START Supplied data

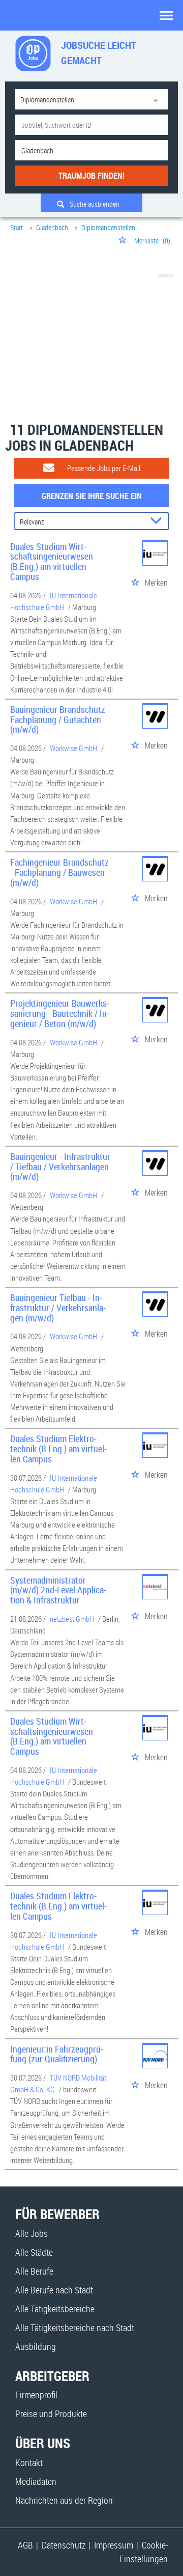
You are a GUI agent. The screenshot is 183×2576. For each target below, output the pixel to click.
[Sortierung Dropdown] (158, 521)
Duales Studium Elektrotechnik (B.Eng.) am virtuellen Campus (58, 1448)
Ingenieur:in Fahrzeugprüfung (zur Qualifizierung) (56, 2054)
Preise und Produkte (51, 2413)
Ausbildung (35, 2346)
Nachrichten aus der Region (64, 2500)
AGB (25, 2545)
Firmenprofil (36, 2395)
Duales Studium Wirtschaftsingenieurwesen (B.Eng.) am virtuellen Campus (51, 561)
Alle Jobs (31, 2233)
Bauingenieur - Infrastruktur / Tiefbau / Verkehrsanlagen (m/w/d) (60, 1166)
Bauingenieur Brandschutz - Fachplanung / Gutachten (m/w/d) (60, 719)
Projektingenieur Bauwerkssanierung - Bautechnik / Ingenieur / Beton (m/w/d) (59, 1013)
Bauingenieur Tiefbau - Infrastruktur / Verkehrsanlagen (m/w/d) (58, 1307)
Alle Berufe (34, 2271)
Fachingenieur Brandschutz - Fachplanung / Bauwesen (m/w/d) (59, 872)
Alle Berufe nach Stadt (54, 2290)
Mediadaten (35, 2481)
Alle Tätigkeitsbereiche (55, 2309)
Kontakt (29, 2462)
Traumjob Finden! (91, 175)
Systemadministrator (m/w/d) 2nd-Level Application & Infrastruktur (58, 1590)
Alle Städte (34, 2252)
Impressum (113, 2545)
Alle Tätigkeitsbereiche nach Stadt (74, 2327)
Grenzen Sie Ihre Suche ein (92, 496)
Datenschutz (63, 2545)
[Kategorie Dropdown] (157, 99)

END Supplied data

*What to work on*:
Among the entries, copy every line containing the word "Tiefbau".

*Exercise result*:
Bauingenieur - Infrastruktur / Tiefbau / Verkehrsanlagen (m/w/d) (60, 1166)
Bauingenieur Tiefbau - Infrastruktur / Verkehrsanlagen (m/w/d) (58, 1307)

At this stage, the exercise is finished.